** Activity **
Your task is to quote the records from their first line through the line containing "Saveti (153, 46)", with nothing added or left out.
=== Begin Enclosure ===
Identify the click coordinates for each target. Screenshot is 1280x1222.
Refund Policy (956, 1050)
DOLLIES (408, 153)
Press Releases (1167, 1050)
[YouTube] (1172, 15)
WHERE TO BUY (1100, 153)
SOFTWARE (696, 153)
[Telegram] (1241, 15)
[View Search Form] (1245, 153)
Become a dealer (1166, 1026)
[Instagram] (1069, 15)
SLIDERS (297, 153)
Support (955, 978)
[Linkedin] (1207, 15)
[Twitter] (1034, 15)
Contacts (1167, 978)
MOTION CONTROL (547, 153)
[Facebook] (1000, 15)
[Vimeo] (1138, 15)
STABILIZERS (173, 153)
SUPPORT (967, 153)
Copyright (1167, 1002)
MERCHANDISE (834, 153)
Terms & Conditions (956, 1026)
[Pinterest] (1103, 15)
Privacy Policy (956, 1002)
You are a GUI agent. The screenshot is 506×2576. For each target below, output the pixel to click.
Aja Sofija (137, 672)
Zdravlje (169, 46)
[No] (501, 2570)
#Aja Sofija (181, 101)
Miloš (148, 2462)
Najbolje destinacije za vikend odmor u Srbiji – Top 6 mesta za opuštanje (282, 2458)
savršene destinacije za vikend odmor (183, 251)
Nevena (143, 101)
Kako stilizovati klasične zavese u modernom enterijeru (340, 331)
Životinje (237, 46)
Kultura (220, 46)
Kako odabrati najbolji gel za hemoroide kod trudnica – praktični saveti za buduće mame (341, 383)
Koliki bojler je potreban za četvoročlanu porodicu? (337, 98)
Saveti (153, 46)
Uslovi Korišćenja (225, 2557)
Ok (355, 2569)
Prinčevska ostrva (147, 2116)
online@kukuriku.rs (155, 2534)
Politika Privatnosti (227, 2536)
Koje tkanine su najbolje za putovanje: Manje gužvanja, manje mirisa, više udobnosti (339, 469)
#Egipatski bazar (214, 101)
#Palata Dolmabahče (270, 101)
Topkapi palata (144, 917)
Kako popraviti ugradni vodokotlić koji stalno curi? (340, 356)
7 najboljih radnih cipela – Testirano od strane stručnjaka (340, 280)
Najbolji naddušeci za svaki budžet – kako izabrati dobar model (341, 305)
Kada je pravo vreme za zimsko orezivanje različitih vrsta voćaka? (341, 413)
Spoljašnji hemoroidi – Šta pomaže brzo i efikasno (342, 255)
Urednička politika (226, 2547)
=== End Enclosure ===
** Output of the task **
Identify the click coordinates for each target. Screenshot is 1280x1222.
Refund Policy (956, 1050)
DOLLIES (408, 153)
Press Releases (1167, 1050)
[YouTube] (1172, 15)
WHERE TO BUY (1100, 153)
SOFTWARE (696, 153)
[Telegram] (1241, 15)
[View Search Form] (1245, 153)
Become a dealer (1166, 1026)
[Instagram] (1069, 15)
SLIDERS (297, 153)
Support (955, 978)
[Linkedin] (1207, 15)
[Twitter] (1034, 15)
Contacts (1167, 978)
MOTION CONTROL (547, 153)
[Facebook] (1000, 15)
[Vimeo] (1138, 15)
STABILIZERS (173, 153)
SUPPORT (967, 153)
Copyright (1167, 1002)
MERCHANDISE (834, 153)
Terms & Conditions (956, 1026)
[Pinterest] (1103, 15)
Privacy Policy (956, 1002)
You are a GUI agent. The screenshot is 506×2576. For each target below, output the pixel to click.
Aja Sofija (137, 672)
Zdravlje (169, 46)
[No] (501, 2570)
#Aja Sofija (181, 101)
Miloš (148, 2462)
Najbolje destinacije za vikend odmor u Srbiji – Top 6 mesta za opuštanje (282, 2458)
savršene destinacije za vikend odmor (183, 251)
Nevena (143, 101)
Kako stilizovati klasične zavese u modernom enterijeru (340, 331)
Životinje (237, 46)
Kultura (220, 46)
Kako odabrati najbolji gel za hemoroide kod trudnica – praktični saveti za buduće mame (341, 383)
Koliki bojler je potreban za četvoročlanu porodicu? (337, 98)
Saveti (153, 46)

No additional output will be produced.